> **DÉFI A**
D'après l'extrait sur la relecture de l'œuvre de Camus, quels deux auteurs veulent relire cette œuvre « pour ce qu'elle dit vraiment » ?
> **DÉFI B**
Rédigez la suite de l'extrait sur la relecture de l'œuvre de Camus, en partant de sa dernière phrase.

> **EXTRAIT DU TEXTE**
4En cela, sous la parure d’une autoproclamée pensée critique, l’opération Oublier Camus procédait bien d’une offensive idéologique menée au nom d’une conception rétrograde de la littérature : celle qui la somme, plutôt que de symboliser le réel dans sa complexité, d’illustrer un point de vue « progressiste » qui abdique lui-même toute réserve sur les tendances despotiques des régimes du « socialisme réel » ou de nombre des directions de libération nationale. Faris Lounis et Christian Phéline veulent pour preuve de cette volonté d’éradication intellectuelle de toute pensée non conforme à de tels préceptes, l’injonction contenue dans l’infinitif du titre – bien corroborée par une simple lecture de l’ouvrage. Ils entendent, eux, relire l’œuvre de Camus « pour ce qu’elle dit vraiment, dans la réalité complexe des situations complexes où elle est née » (p. 19) : une lecture de gauche ? Soit, si cette démarche se distingue en tout de celle de tant de « plumitifs réactionnaires défendant Camus pour mieux le dévoyer » (p. 19) et « affadissant l’écrivain pour en faire un simple penseur du juste milieu, l’expose aux récupérations les plus suspectes » (p. 6) ; de gauche aussi, si cela implique que l’on interroge une œuvre d’une manière exigeante et lucide, sans méconnaître ses limites, mais en respectant la teneur exacte des écrits et le contexte historique de leur énonciation. Et d’abord par une utilisation rigoureuse du terme d’ « Algériens » – alors que Gloag valide par avance la définition « arabo-musulmane » exclusive de l’algérianité qui prévaudra après 1962 en désignant d’emblée ainsi les seuls colonisés, tandis qu’il parle des « pieds-noirs » comme d’une collectivité dont il réfute par définition qu’elle ait pu comporter des différenciations à l’égard du racisme contre les colonisés et dans l’attitude à l’égard du fait colonial.

> **CONTENU DES DONNÉES**
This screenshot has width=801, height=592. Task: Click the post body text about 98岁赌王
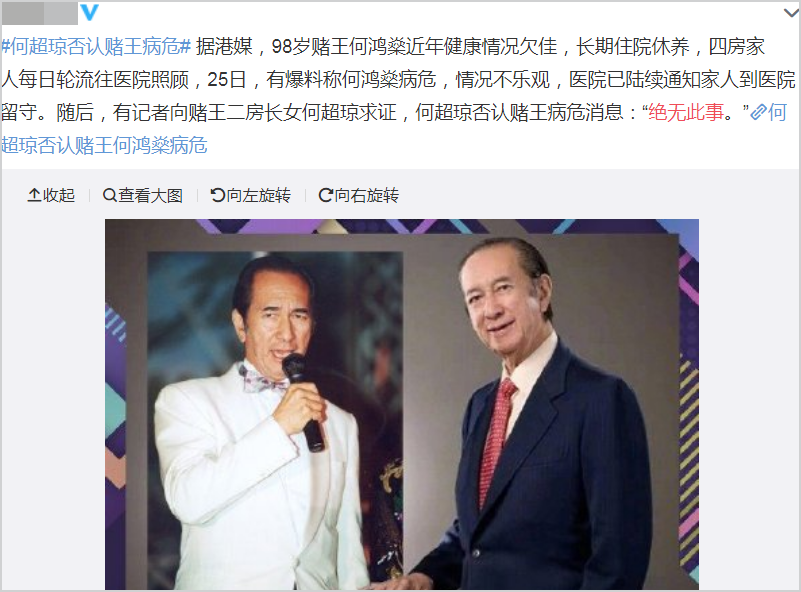click(x=398, y=79)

> **RÉSULTAT A**
Faris Lounis et Christian Phéline.

> **RÉSULTAT B**
5Pour mener cette autre lecture, il fallait d’abord montrer comment fonctionne le procès à charge – dont les auteurs de Retrouver Camus établissent, point par point, le caractère arbitraire.
Mettre au jour des méthodes abusives
6Dans la première partie, « Faux procès, vraies affabulations », Faris Lounis et Christian Phéline démontent minutieusement la manière dont Gloag opère pour persuader le lecteur que Camus aurait été, tout à la fois, un colonialiste obstiné jusqu’à la dernière heure, un résistant tardif et surévalué, un opposant à la peine de mort plus opportuniste que conséquent, et même un sexiste invétéré. On s’en tiendra ici au premier point : l’accusation majeure portée contre l’écrivain qui, pour n’avoir pas, avant sa mort prématurée, soutenu l’indépendance telle qu’elle se dessinait sous l’hégémonie du FLN, est réduit dans toutes ses positions à n’avoir jamais été qu’un paladin acharné de la domination coloniale – sans même que le polémiste ne relève qu’en se ralliant personnellement sans réserve, fin 1959, à la perspective gaullienne de l’autodétermination, il accepta en définitive ce que serait le choix majoritaire en Algérie. Sur plusieurs exemples, Retrouver Camus oppose à ces accusations à l’emporte-pièce une analyse très précise des détournements, confinant parfois à l’imposture, que le pamphlétaire inflige aux mots et aux situations.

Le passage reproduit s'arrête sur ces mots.